Bermadzhab memang merupakan sebuah jalan untuk bisa memahami nash-nash syar’i baik dari Al-Qur’an maupun As-Sunnah, karena tidak semua orang bisa menginterpretasikan dalil-dalil yang ada dan mengkonklusikan (istimbath) sebuah hukum, hanya orang – orang yang memiliki kemampunan berijtihad  atau menggali sendiri hukum dari Al-Qur’an dan as-Sunnah dengan kapasitas ilmu yang dimilikinya yang mampu untuk menyimpulkan sebuah hukum.
Dalam sejarah Islam, madzhab fikih sebenarnya tidak hanya empat (Imam Abu Hanifah, Imam Malik, Imam Syafi’i, Imam Ahmad Rahimahumullah)  tetapi banyak mujtahid yang lainnya bahkan dari segi keilmuanpun sebenarnya tidak kurang,  ada Al-Hasan Al-Bashri, Sufyan ats-Tsauri, Al-Laits bin Sa’ad dan masih banyak tokoh – tokoh mujtahid lainnya, akan tetapi sejarah kemudian menunjukkan – tentu saja dengan kehendak Allah Ta’ala – bahwa pemahaman dan ajaran yang berkembang adalah yang disampaikan dan diajarkan oleh empat imam yang terkenal hingga sekarang, yang lembat laun dikenal sebagai madzhab yang empat (Al-Madzhabiul Arba’ah).[2]

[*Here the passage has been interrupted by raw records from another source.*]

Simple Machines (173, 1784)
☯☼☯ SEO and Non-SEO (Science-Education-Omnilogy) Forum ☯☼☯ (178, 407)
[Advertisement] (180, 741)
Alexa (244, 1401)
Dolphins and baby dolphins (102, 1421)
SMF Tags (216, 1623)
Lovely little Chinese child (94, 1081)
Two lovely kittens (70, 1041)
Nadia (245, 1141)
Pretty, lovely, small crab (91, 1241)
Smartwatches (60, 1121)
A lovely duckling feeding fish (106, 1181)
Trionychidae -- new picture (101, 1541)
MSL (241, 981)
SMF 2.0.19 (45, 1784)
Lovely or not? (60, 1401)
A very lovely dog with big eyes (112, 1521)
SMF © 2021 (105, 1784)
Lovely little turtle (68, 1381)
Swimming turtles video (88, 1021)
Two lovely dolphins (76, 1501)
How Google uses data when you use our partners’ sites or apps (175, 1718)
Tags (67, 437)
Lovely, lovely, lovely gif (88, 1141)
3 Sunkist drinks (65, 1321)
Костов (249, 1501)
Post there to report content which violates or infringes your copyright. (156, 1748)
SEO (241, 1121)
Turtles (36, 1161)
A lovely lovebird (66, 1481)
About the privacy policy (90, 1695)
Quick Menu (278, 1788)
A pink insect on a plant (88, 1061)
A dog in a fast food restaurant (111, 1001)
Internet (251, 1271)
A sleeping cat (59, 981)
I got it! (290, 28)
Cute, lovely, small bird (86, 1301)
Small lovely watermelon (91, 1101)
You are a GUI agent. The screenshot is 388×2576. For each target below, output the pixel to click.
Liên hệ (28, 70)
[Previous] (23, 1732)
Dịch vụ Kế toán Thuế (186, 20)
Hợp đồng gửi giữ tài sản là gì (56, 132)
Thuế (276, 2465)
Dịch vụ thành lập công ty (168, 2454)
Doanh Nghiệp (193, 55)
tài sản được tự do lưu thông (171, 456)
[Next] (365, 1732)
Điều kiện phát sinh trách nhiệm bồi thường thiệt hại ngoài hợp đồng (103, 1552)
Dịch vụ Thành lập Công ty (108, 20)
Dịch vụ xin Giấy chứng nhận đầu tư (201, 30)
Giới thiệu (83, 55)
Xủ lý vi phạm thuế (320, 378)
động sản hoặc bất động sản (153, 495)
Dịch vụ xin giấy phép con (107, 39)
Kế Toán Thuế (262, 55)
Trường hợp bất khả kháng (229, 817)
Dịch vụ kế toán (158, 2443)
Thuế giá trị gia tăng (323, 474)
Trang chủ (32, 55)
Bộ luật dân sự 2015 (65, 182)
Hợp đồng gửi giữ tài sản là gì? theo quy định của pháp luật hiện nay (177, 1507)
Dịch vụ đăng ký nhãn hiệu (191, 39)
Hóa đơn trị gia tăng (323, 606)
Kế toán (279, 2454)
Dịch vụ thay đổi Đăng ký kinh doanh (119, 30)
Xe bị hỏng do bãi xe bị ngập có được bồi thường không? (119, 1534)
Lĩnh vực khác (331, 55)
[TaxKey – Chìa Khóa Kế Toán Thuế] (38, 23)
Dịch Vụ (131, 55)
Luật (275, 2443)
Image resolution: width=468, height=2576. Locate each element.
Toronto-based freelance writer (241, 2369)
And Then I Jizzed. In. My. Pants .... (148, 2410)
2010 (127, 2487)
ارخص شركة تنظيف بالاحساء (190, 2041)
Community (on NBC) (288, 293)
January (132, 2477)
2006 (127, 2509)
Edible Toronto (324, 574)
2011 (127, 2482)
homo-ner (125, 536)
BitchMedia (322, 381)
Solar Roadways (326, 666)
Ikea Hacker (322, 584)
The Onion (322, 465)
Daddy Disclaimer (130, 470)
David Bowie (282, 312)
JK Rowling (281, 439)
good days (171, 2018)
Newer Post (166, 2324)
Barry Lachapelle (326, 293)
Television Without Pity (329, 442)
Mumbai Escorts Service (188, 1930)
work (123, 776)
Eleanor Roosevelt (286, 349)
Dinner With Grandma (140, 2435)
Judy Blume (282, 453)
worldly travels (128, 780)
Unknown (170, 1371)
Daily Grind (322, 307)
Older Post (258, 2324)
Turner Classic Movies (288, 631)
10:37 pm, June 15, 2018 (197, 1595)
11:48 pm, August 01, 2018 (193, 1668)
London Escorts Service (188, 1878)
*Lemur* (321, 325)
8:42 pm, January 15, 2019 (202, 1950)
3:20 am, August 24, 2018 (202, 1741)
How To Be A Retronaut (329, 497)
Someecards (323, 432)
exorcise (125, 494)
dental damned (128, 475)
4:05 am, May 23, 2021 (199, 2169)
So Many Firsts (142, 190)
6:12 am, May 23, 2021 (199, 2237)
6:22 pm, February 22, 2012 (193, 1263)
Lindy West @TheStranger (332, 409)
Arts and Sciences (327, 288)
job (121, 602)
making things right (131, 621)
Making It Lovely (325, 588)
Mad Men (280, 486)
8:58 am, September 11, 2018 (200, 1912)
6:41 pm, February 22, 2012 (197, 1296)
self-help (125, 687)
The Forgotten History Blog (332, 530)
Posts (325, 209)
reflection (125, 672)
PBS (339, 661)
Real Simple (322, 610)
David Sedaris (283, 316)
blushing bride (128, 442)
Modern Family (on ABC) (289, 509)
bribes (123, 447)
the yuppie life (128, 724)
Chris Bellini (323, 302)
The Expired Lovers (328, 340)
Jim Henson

Dari realita akan banyak madzhab dalam fikih, timbul polemik di tengah umat, mereka dihadapkan dengan dua kubu besar yang saling bertentangan, satu pihak mengatakan wajib bermadzhab bahkan sampai kepada fanatik madzhab tertentu, di lain pihak yang begitu ektrim dengan menolak madzhab, mereka menghasung gerakan anti madzhab dengan alasan kembali kepada Al-Qur’an dan as-Sunnah dan menafikan madzhab sebagai sarana untuk memahami nash – nash syar’i.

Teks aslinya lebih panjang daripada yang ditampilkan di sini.